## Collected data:
_ _ _ _ _
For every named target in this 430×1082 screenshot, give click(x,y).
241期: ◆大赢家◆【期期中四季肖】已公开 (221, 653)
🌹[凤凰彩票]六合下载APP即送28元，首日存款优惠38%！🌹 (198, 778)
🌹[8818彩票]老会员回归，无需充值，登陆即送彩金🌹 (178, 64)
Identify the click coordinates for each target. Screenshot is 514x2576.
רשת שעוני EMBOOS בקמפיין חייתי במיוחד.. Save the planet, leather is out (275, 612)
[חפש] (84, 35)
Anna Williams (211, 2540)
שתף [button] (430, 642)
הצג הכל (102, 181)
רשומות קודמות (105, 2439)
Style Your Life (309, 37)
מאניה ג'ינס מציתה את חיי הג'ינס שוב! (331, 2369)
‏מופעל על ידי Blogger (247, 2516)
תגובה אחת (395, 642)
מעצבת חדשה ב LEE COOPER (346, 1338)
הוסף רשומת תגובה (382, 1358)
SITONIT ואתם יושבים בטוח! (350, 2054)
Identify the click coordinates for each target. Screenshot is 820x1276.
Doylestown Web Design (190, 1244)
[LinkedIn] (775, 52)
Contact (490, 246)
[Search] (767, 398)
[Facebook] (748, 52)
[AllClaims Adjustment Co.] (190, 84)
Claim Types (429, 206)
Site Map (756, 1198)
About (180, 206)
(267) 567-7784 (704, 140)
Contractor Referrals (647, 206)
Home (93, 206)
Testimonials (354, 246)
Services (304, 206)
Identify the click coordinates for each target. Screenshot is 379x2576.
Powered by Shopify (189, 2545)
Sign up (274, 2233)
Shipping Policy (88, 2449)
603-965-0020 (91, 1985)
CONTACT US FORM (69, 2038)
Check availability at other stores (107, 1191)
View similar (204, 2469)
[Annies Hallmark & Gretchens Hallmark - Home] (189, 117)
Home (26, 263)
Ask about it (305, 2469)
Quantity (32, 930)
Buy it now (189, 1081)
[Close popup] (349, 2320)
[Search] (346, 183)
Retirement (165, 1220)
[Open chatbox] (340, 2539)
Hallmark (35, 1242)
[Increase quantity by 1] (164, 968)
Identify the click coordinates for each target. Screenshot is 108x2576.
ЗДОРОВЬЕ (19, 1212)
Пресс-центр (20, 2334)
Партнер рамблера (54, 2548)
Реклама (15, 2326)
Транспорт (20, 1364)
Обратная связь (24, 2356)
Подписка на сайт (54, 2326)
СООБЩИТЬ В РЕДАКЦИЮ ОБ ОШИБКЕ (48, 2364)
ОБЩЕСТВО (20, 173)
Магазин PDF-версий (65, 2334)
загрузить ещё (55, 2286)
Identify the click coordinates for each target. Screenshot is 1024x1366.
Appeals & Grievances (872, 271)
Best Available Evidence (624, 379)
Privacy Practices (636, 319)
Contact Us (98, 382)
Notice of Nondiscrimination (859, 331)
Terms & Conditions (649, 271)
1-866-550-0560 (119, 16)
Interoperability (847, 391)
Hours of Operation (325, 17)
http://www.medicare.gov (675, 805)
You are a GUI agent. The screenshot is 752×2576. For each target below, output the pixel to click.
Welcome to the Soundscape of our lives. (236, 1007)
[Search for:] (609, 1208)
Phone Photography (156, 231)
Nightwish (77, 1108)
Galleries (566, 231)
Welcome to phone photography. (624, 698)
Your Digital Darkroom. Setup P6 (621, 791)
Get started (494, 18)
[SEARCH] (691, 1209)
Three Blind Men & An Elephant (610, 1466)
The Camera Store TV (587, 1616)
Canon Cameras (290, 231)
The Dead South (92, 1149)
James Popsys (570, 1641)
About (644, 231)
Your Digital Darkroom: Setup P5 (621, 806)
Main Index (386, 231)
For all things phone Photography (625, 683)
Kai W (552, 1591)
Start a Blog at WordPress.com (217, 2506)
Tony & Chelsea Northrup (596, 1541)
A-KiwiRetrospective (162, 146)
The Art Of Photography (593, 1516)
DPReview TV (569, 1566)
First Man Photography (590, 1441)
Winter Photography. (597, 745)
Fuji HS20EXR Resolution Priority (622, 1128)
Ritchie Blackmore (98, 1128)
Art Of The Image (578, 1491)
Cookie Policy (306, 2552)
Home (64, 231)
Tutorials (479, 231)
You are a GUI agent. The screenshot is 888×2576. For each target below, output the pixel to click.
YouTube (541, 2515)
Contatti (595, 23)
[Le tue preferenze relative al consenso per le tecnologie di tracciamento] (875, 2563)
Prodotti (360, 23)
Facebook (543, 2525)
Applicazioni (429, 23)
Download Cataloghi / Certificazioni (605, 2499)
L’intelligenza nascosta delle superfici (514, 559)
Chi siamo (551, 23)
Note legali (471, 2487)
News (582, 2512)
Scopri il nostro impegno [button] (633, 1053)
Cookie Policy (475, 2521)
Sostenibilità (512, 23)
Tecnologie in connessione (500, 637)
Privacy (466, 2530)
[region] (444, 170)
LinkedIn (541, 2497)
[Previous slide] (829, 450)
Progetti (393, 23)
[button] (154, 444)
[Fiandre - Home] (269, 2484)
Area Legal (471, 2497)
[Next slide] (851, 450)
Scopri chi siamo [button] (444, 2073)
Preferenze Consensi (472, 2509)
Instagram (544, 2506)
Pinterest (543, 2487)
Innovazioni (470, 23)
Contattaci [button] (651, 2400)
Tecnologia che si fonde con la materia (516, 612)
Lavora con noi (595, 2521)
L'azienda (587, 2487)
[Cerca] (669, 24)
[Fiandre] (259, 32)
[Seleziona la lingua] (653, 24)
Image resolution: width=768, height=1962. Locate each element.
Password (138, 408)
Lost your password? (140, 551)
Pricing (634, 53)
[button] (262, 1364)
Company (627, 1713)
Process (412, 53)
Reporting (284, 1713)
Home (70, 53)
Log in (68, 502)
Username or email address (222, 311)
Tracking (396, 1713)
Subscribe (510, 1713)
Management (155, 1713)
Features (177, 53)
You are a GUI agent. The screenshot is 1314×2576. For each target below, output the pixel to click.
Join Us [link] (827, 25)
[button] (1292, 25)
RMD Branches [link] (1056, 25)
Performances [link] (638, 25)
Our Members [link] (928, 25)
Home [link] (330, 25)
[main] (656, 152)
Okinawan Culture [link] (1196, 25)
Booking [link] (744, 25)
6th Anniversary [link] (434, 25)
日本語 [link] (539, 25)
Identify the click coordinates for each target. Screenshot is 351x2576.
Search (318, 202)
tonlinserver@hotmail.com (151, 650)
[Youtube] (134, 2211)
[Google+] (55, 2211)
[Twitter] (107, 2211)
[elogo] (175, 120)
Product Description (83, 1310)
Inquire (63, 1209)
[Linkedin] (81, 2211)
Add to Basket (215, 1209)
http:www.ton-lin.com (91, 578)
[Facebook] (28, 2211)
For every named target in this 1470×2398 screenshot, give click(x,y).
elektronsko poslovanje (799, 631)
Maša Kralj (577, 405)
_ _ _ _ _
## Exercise description:
Given the records above, restate word for word only the lines starting at the one with "Image resolution: width=768, height=1962." and ending at the one with "[button] (1292, 25)".

## Response for this exercise:
Image resolution: width=768, height=1962. Locate each element.
Password (138, 408)
Lost your password? (140, 551)
Pricing (634, 53)
[button] (262, 1364)
Company (627, 1713)
Process (412, 53)
Reporting (284, 1713)
Home (70, 53)
Log in (68, 502)
Username or email address (222, 311)
Tracking (396, 1713)
Subscribe (510, 1713)
Management (155, 1713)
Features (177, 53)
You are a GUI agent. The screenshot is 1314×2576. For each target below, output the pixel to click.
Join Us [link] (827, 25)
[button] (1292, 25)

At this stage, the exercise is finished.